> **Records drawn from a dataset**
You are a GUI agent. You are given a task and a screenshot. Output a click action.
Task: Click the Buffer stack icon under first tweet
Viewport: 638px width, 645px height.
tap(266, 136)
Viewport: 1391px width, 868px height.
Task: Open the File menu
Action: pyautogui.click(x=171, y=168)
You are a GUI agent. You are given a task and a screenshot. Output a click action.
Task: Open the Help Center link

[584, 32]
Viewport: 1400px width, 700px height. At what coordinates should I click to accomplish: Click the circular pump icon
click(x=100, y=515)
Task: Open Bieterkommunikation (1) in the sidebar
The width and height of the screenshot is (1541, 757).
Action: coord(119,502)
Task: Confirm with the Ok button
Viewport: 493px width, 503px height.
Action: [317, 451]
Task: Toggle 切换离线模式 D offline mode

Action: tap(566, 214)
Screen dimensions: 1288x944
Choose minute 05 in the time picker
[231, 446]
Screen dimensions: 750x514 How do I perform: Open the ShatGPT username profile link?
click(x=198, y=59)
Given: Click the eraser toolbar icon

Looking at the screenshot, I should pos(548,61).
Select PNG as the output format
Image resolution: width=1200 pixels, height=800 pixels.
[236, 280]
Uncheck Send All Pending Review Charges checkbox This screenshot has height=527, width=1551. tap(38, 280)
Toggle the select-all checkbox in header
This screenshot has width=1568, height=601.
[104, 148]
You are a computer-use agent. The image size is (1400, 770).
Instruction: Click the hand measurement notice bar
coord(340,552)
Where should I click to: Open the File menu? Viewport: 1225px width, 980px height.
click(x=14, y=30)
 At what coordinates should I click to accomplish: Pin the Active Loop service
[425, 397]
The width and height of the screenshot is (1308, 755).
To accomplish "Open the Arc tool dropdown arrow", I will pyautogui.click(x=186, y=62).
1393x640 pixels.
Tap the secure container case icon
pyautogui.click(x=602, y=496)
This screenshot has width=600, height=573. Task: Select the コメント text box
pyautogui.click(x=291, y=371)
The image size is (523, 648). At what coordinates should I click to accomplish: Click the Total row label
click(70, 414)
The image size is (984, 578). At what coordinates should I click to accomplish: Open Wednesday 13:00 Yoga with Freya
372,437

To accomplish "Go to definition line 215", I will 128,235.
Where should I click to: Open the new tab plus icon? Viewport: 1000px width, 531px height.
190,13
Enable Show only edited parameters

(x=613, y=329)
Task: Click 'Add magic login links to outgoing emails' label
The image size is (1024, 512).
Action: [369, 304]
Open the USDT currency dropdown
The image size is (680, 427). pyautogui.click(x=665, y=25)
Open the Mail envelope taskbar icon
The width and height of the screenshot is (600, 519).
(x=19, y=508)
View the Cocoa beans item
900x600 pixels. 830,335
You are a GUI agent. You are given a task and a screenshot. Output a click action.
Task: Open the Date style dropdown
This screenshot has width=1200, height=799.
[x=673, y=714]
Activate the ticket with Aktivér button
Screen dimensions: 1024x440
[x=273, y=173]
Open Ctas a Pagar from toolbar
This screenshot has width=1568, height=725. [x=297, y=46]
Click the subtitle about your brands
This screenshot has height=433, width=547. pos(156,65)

> **Action item**
Repeat every record, exactly as written.

> **Solution to the exercise**
You are a GUI agent. You are given a task and a screenshot. Output a click action.
Task: Click the Buffer stack icon under first tweet
Viewport: 638px width, 645px height.
tap(266, 136)
Viewport: 1391px width, 868px height.
Task: Open the File menu
Action: pyautogui.click(x=171, y=168)
You are a GUI agent. You are given a task and a screenshot. Output a click action.
Task: Open the Help Center link

[584, 32]
Viewport: 1400px width, 700px height. At what coordinates should I click to accomplish: Click the circular pump icon
click(x=100, y=515)
Task: Open Bieterkommunikation (1) in the sidebar
The width and height of the screenshot is (1541, 757).
Action: coord(119,502)
Task: Confirm with the Ok button
Viewport: 493px width, 503px height.
Action: [317, 451]
Task: Toggle 切换离线模式 D offline mode

Action: tap(566, 214)
Screen dimensions: 1288x944
Choose minute 05 in the time picker
[231, 446]
Screen dimensions: 750x514 How do I perform: Open the ShatGPT username profile link?
click(x=198, y=59)
Given: Click the eraser toolbar icon

Looking at the screenshot, I should pos(548,61).
Select PNG as the output format
Image resolution: width=1200 pixels, height=800 pixels.
[236, 280]
Uncheck Send All Pending Review Charges checkbox This screenshot has height=527, width=1551. tap(38, 280)
Toggle the select-all checkbox in header
This screenshot has width=1568, height=601.
[104, 148]
You are a computer-use agent. The image size is (1400, 770).
Instruction: Click the hand measurement notice bar
coord(340,552)
Where should I click to: Open the File menu? Viewport: 1225px width, 980px height.
click(x=14, y=30)
 At what coordinates should I click to accomplish: Pin the Active Loop service
[425, 397]
The width and height of the screenshot is (1308, 755).
To accomplish "Open the Arc tool dropdown arrow", I will pyautogui.click(x=186, y=62).
1393x640 pixels.
Tap the secure container case icon
pyautogui.click(x=602, y=496)
This screenshot has width=600, height=573. Task: Select the コメント text box
pyautogui.click(x=291, y=371)
The image size is (523, 648). At what coordinates should I click to accomplish: Click the Total row label
click(70, 414)
The image size is (984, 578). At what coordinates should I click to accomplish: Open Wednesday 13:00 Yoga with Freya
372,437

To accomplish "Go to definition line 215", I will 128,235.
Where should I click to: Open the new tab plus icon? Viewport: 1000px width, 531px height.
190,13
Enable Show only edited parameters

(x=613, y=329)
Task: Click 'Add magic login links to outgoing emails' label
The image size is (1024, 512).
Action: [369, 304]
Open the USDT currency dropdown
The image size is (680, 427). pyautogui.click(x=665, y=25)
Open the Mail envelope taskbar icon
The width and height of the screenshot is (600, 519).
(x=19, y=508)
View the Cocoa beans item
900x600 pixels. 830,335
You are a GUI agent. You are given a task and a screenshot. Output a click action.
Task: Open the Date style dropdown
This screenshot has width=1200, height=799.
[x=673, y=714]
Activate the ticket with Aktivér button
Screen dimensions: 1024x440
[x=273, y=173]
Open Ctas a Pagar from toolbar
This screenshot has width=1568, height=725. [x=297, y=46]
Click the subtitle about your brands
This screenshot has height=433, width=547. pos(156,65)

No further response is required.